Figure 2 below illustrates my interpretation of this scheme. Basically it would work as follows:
* A Member State in trouble asks the EFSF for a certain amount of money.
* EFSF sets up a SPV, slices the liabilities of this SPV and gets them rated by S&P, Moody’s and/or any other rating agency. Each slice will have different risk and return characteristics. Some slices will be AAA-rated, some AA-rated etc.
* The SPV sells its own bonds to the investors (Sovereign Wealth Funds, risk capital funds, institutional investors etc.) and, for the money received from the investors, buys the bonds of the troubled Member State. The SPV’s equity tranche would be owned by the EFSF.

 Again we seem to have a structure that is unreasonably complex and inconsistent. In fact, the EFSF’s draft proposal also provides us with an indication about the prospective “fools”:
* The first 20% (or whatever percentage that will correspond to the EFSF’s leverage) of the losses would be borne by the owners of the EFSF’s equity tranches, i.e. by the guarantors of the EFSF that ultimately are the tax payers of the euro area Member States.
* The second x% of the losses (x% depends on the proportion of the SPV’s other capital instruments) would be taken by the owners of each SPV’s other capital instruments, incl. Sovereign Wealth Funds, the risk capital investors and the other institutional investors (which in turn means that if you are investing into an investment fund, you may easily end up in being in this group of losers)
* The list goes on in accordance with the seniority of the defaulted SPV’s bond investors, less senior investors bearing the losses at first.

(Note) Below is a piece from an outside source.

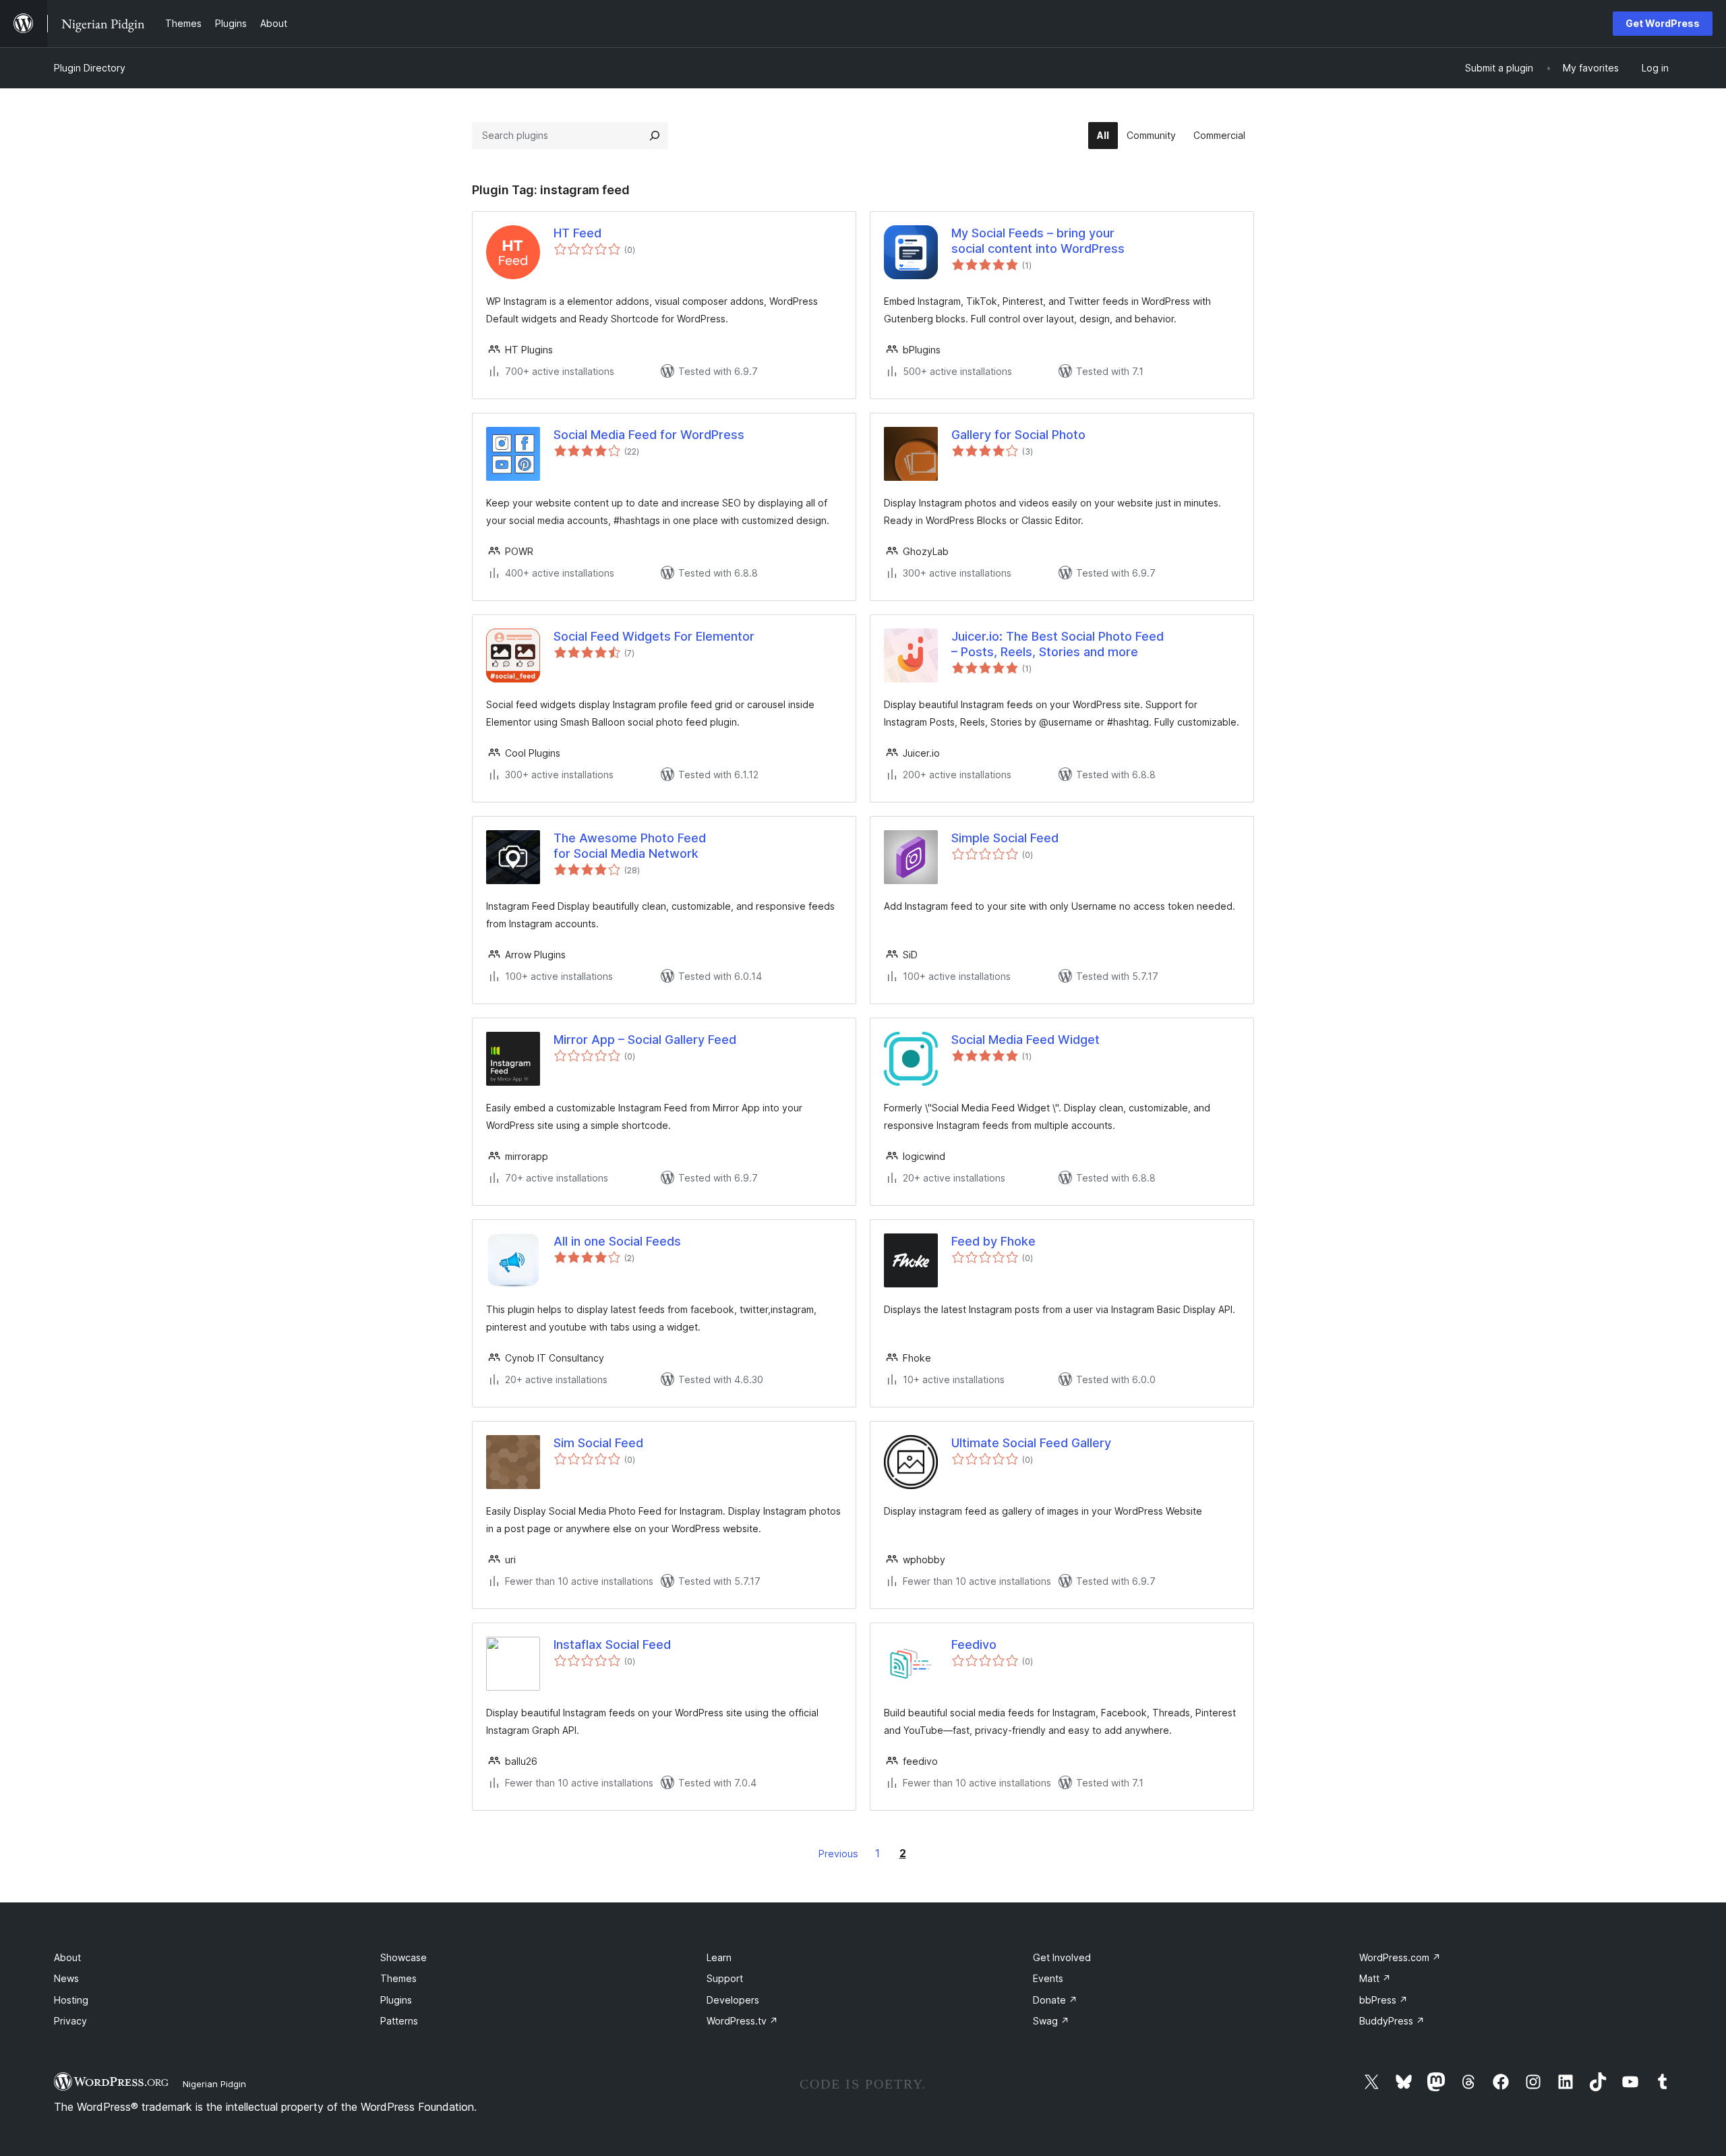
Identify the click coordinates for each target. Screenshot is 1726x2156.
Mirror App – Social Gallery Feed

Again, we have something absurdly complex. Yet we have apparent winners too: the rating agencies that get paid for assigning the ratings to the complex securities, the inventors of the complex instruments and structures, asset managers who will get the asset management fees anyway etc. (The invention and assessment of such complex stuff – even if nonsense – needs good experts, right?)

To summarise: if you are not a gambler, then stay away from the leverage EFSF and everything related to it. Also, be wary of the asset managers because they are gambling with your money and not with their own. No matter the means (using complex investment products, inflation or whatever tool), the “solution” to the debt crisis is to take the money away from those that have savings, and redistribute it. Most probably we are talking about the middle class and the upper middle class, because those in the top of the wealth pyramid know “the game” far too well, and the others own too little to be interesting.